Cristãos na Ásia
Cristãos na Ásia

A pandemia de coronavírus aumentou a perseguição religiosa contra cristãos e outros grupos minoritários no exterior.

Antes de o coronavírus se tornar uma crise global de saúde, mais de 60 países já estavam repletos de vigilância em massa, casamentos forçados e ataques violentos contra minorias religiosas. 

Mas enquanto grande parte do mundo para durante ordens de ficar em casa, a perseguição religiosa está aumentando em um ritmo alarmante. O coronavírus está se tornando um catalisador para a discriminação baseada na fé internacionalmente.

Dias antes do COVID-19 surgir em Wuhan, China, david Curry, colaborador do The Christian Post, estava naquela região em uma missão de investigação, onde testemunhou os esforços exagerados do regime chinês para reduzir a disseminação de ideias religiosas que eles consideram ameaçadoras. A vigilância em massa colocou um alvo nas costas das minorias, incluindo cristãos e muçulmanos uigures, reduzindo o acesso à educação e ao emprego como punição pela deslealdade.

Os cristãos na China estavam adorando sob as câmeras do governo muito antes do início da pandemia, mas agora sua resistência é testada ainda mais. Um pastor de Wuhan  relata que eles estão enfrentando o desafio de adoração e serviço comunitário em quarentena. “Um vírus não pode nos parar”, disse ele à Portas Abertas EUA.

As descobertas na China são consistentes com as da Coreia do Norte, Irã e Paquistão, onde os cristãos são constantemente tratados como cidadãos de segunda classe, traidores e infiéis. Agora, à medida que o coronavírus destrói a saúde e os meios de subsistência de todas as pessoas, os cristãos e outras minorias religiosas na Ásia enfrentam uma nova punição: distribuição discriminatória  de ajuda de emergência e assistência médica. 

A Ásia não é a única região ofensiva. Em outro país hostil em que nossa organização opera secretamente devido à violência religiosa, enfermeiras cristãs – consideradas mais dispensáveis ​​- estão sendo designadas para os casos mais arriscados de coronavírus.

“Somos dispensáveis”, disse um trabalhador cristão humanitário à Portas Abertas. “É muito doloroso ver pessoas negligenciadas e ignoradas por causa de sua fé.” Ela continua explicando como é classificada como uma das “pessoas imundas” porque usa um colar com uma cruz. Os funcionários de saúde considerados leais à religião patrocinada pelo estado, por outro lado, recebem os pacientes menos contagiosos em suas instalações.

Na Somália, um grupo extremista islâmico al-Shabaab disse, conforme relatado pela BBC, que o COVID-19 se espalha “pelas forças cruzadas que invadiram o país e pelos países incrédulos que os apoiam”. A mensagem deles – de que as minorias religiosas são de alguma forma responsáveis ​​pelo surto –  incita a violência  contra qualquer pessoa suspeita de descrença no Islã, na Somália e nos países vizinhos.
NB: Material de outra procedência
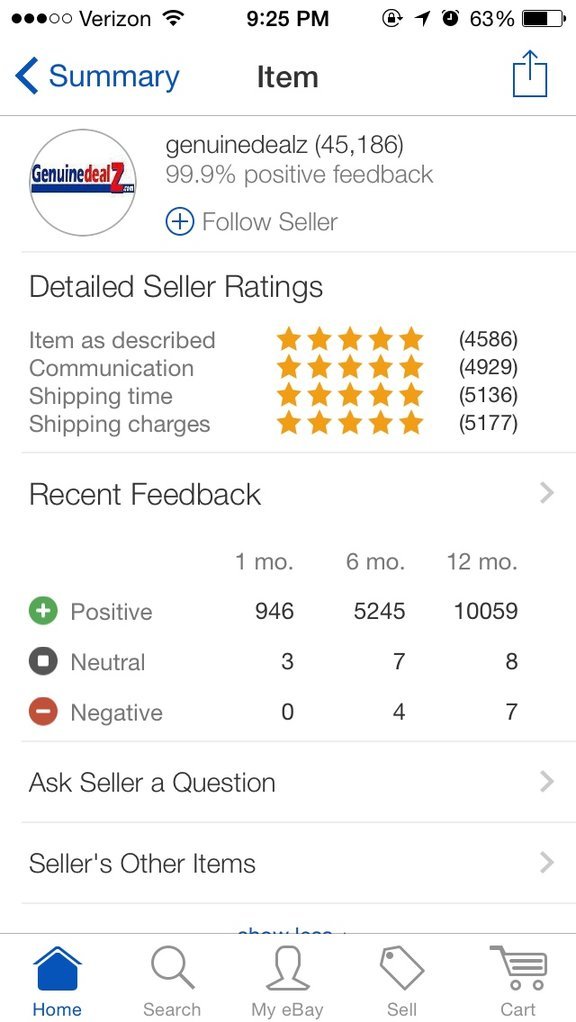Select the 12 mo. positive count 10059
This screenshot has height=1022, width=576.
pyautogui.click(x=485, y=611)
A Portas Abertas relata que  a discriminação econômica é a segunda forma de perseguição mais prevalente em  relação aos homens no Oriente Médio e no norte da África. Como resultado, muitos cristãos na região são forçados a empregos mal pagos devido a discriminação religiosa. Além disso, aqueles que se convertem ao cristianismo de outras religiões geralmente são deserdados por suas famílias, deixando-os sem uma rede de segurança financeira ou sistema de apoio.

Os cristãos na Índia estão sob pressão semelhante. Muitos eram diaristas antes do  bloqueio de 21 dias , mas agora estão lutando para alimentar suas famílias. A crise do coronavírus causou perda significativa de empregos, deixando muitos deles sem renda. O resultado é um grande número de pessoas que precisam urgentemente de comida, abrigo e assistência médica.
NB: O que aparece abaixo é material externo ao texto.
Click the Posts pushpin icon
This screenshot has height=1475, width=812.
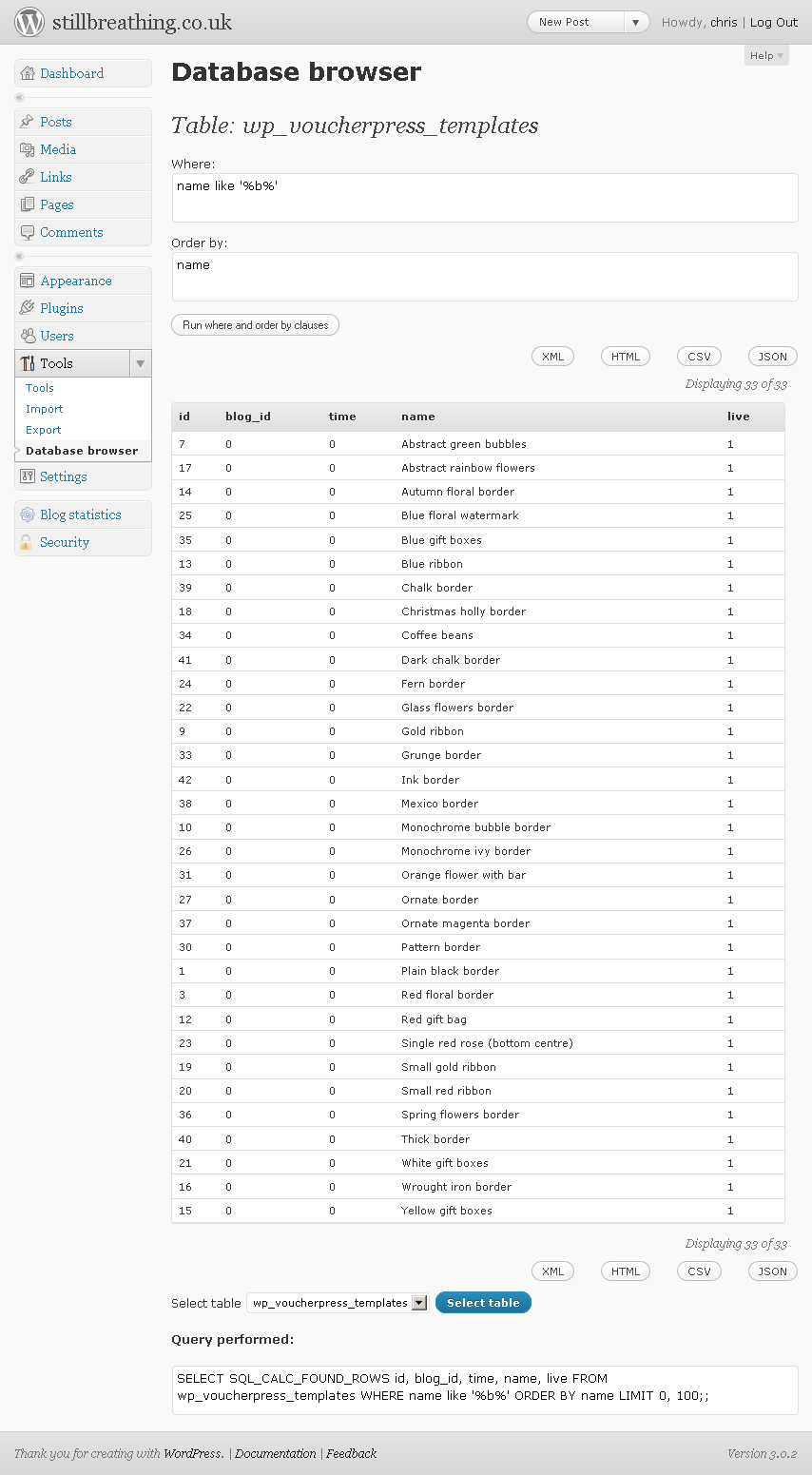click(28, 122)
No total, 25 dos países atualmente relatando casos de COVID-19 estão na  Lista Mundial da Perseguição 2020 do Portas Abertas,  um ranking anual dos piores perseguidores de cristãos do mundo. Em cada um desses contextos, as minorias religiosas enfrentam barreiras adicionais – da discriminação nos cuidados de saúde ao acesso reduzido aos serviços sociais – na luta contra o COVID-19.

A perseguição religiosa está se multiplicando exponencialmente na sequência do coronavírus.